C’est finalement au mois de mars 2014 qu’il a pu enfin honore l’invitation. Les retrouvailles furent, comme on le peut l’imaginer, très émouvantes : « À peine avais-je pénétré dans le hall d’entrée du lycée, écrit-il, que ce fut une bousculade de rencontre et d’émotions, en découvrant des visages perdus de vue depuis plus de quarante ans » .
Il découvre non sans fierté, une génération de cadres qu’il a participé à former : des médecins, des scientifiques, des artistes, des hommes d’affaires, et des professeurs.
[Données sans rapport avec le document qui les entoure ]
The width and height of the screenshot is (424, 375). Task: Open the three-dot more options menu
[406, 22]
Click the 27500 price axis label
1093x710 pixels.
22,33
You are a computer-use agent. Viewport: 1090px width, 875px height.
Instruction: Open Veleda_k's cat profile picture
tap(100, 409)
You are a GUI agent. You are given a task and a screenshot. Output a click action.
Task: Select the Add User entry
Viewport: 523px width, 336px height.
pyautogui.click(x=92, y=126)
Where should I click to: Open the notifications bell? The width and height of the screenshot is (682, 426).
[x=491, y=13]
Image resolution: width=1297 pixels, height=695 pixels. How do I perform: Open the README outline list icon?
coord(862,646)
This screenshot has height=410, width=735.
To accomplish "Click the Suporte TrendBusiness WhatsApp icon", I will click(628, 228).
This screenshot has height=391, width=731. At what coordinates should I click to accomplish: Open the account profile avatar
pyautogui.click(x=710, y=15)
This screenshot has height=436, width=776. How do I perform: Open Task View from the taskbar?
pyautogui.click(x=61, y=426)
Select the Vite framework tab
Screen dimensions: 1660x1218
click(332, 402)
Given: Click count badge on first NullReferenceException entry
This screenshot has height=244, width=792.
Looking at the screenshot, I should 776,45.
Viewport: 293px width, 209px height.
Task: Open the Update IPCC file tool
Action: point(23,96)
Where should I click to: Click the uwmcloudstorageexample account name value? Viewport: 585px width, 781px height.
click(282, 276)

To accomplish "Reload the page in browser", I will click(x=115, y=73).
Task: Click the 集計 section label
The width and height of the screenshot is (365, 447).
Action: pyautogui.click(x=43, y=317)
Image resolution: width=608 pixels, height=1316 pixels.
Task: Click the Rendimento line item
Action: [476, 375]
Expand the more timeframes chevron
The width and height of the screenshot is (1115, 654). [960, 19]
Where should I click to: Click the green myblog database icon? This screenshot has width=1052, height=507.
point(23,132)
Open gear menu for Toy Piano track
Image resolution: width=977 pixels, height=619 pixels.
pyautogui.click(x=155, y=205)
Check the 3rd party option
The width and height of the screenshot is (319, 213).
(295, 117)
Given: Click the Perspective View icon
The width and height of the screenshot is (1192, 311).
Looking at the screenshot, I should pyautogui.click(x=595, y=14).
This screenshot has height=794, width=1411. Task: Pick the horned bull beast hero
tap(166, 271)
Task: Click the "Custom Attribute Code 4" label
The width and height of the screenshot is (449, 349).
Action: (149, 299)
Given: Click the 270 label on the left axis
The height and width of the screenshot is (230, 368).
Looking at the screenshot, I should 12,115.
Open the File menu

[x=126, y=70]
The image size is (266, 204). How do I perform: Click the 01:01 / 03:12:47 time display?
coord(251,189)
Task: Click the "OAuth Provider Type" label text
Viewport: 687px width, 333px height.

Il se fera d’autres amis sur Facebook et notamment sur le groupe « Les échos de l’Aurès » dans lequel il va publier les photographies qu’il avait prises dans l’Aurès lors de ses randonnées accompagnée de textes. Ces publications auront beaucoup de succès et ils seront abondamment commentés, partagés, enrichis .C’est à partir de là que les amis aurésiens de Jean François Garde le convainquirent de sortir le présent livre.
Ce livre est donc un ouvrage « collectif » comme l’auteur le précise dans le dernier chapitre « seul, précise-t-il , je n’aurais jamais pu écrire ce récit et ce livre n’aurait jamais été publié . Il est vraiment une œuvre collective grâce à la participation active d’un grand nombre (plus de soixante) d’anciens élèves, d’amis algériens, d’amis coopérants, de membres de ma famille, et amis facebook » .
Ce livre est donc une œuvre collective, comme l’est cette belle l’histoire d’amitiés qu’il raconte : celle d’un jeune instituteur avec une région et ses habitants.